(Document passage begins)

The fix: normalize the header before llama-server sees it
claude-cache-proxy is a small Python http.server that sits between Claude Code and llama-server. It intercepts each request, runs a byte-level regex over the request body, and replaces the entire billing header value with a fixed string before forwarding to the upstream server.
That’s it. ~60 lines of Python. No model awareness, no JSON parsing, no streaming changes — just a regex on the bytes.
After the swap, every request’s tokenized prefix matches the previous request’s prefix up through the conversation history. llama-server’s prefix matcher latches on, and ~99% of the KV cache survives between turns.
The numbers
Same model (MiniMax-M2.5 Q8_0), same hardware (M3 Ultra Mac Studio), same Terminal-Bench task (fix-git):
| Configuration | Time | Cache working? |
|---|---|---|
| llama-server, no proxy | 8:40 | No |
| llama-server + cache-proxy | 1:50 | Yes |
A 4.7× speedup from a regex.

(Document passage ends)

### Problem requirements
Update the cache proxy text from "The numbers" up to and including "from a regex.", and put "speed gain" in place of "speedup".

(Data excerpts begins)

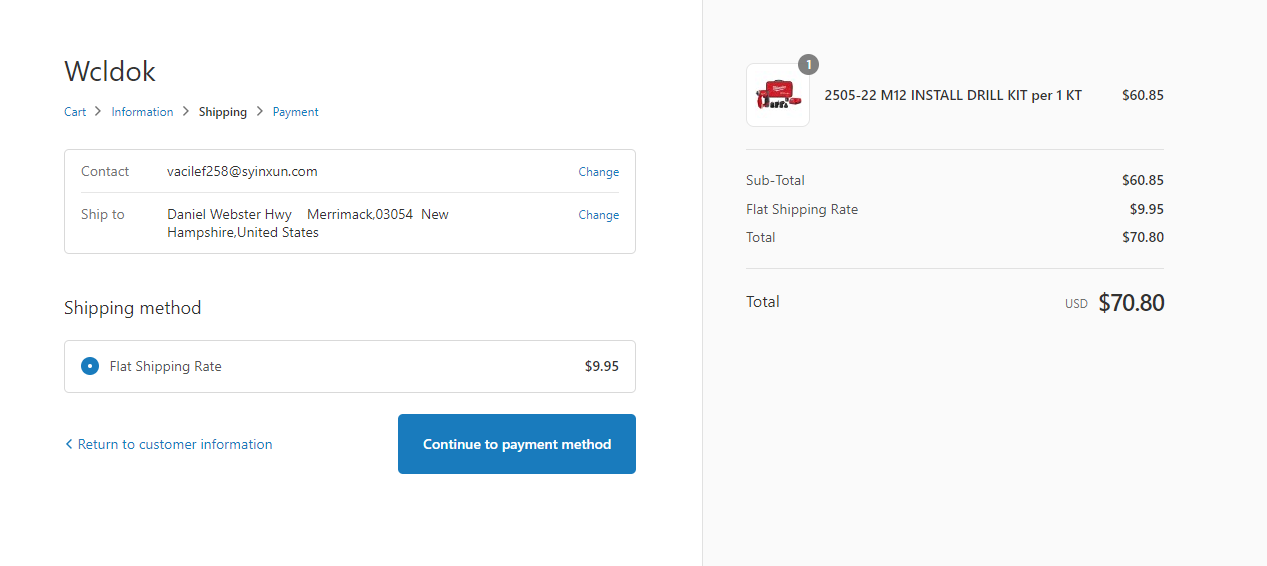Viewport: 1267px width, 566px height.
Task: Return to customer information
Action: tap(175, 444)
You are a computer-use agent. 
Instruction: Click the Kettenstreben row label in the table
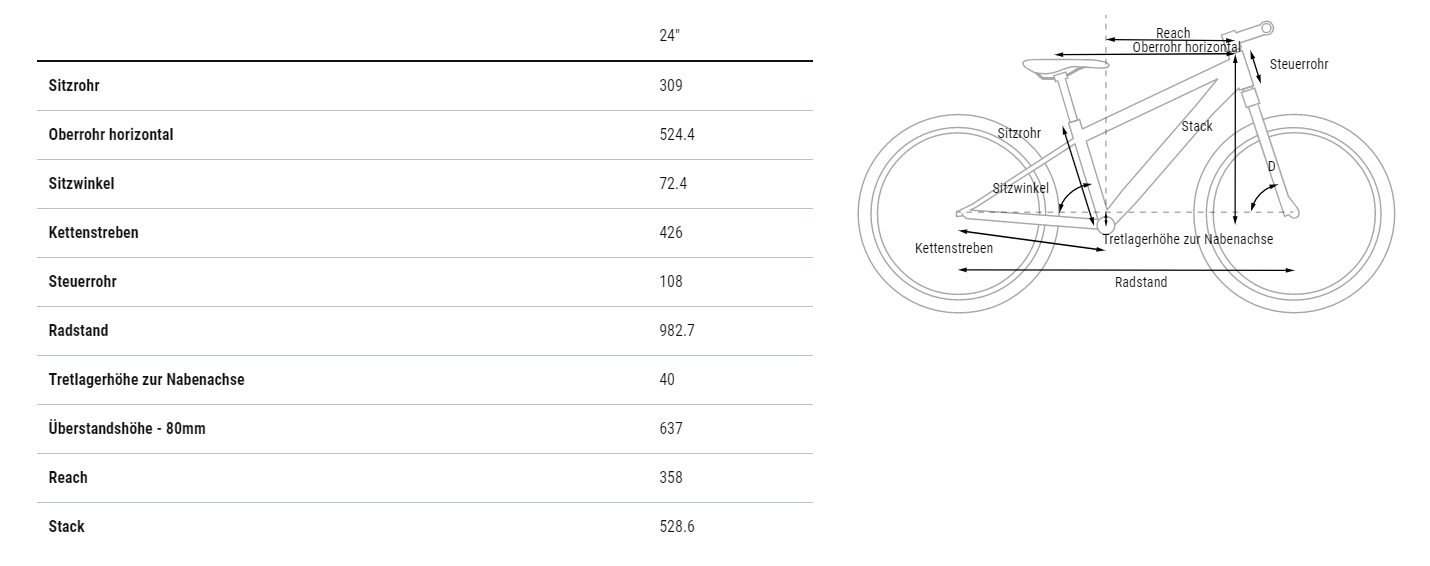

(Data excerpts ends)
(Data excerpts begins)

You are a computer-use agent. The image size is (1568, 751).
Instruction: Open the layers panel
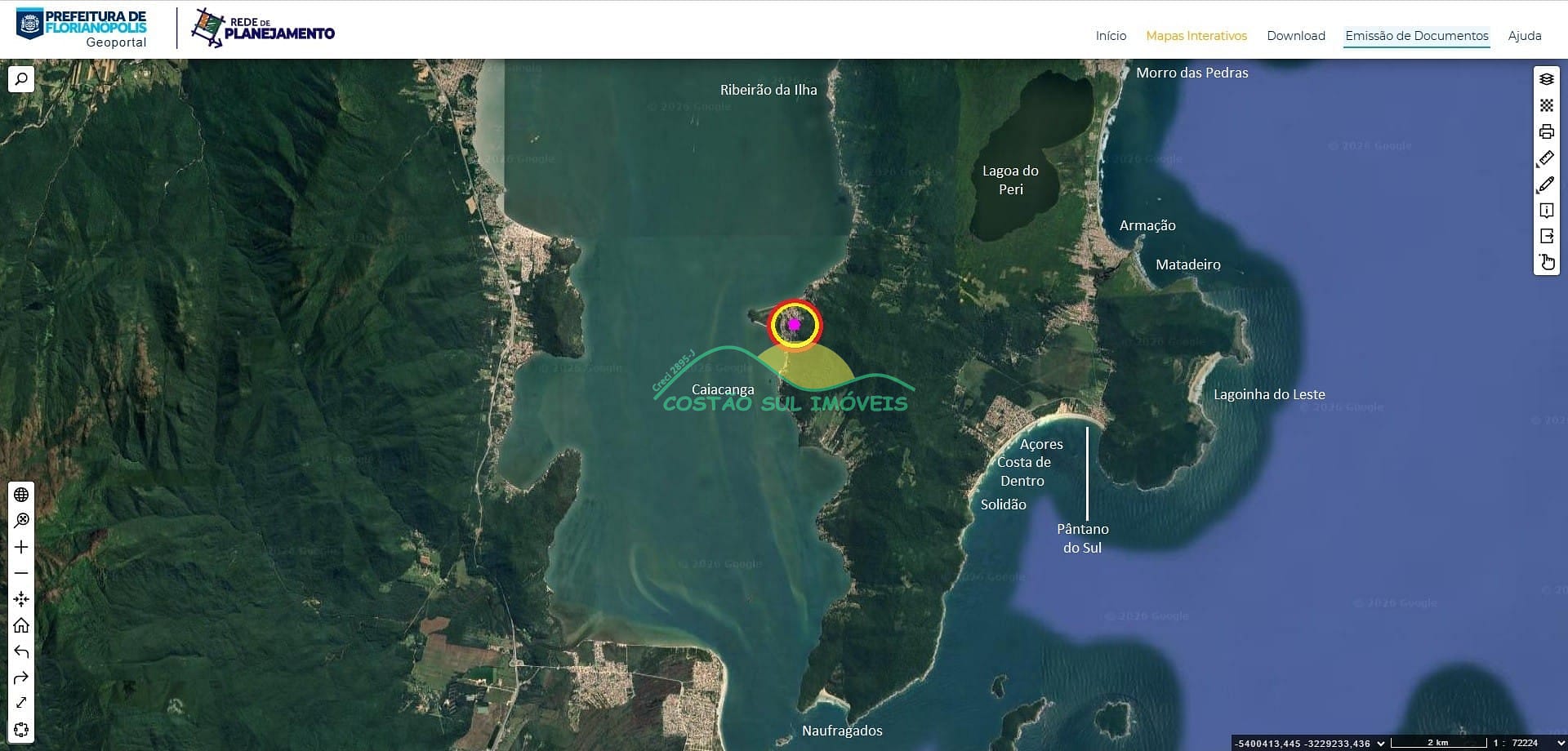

(Data excerpts ends)

### Your solution
The numbers
Same model (MiniMax-M2.5 Q8_0), same hardware (M3 Ultra Mac Studio), same Terminal-Bench task (fix-git):
| Configuration | Time | Cache working? |
|---|---|---|
| llama-server, no proxy | 8:40 | No |
| llama-server + cache-proxy | 1:50 | Yes |
A 4.7× speed gain from a regex.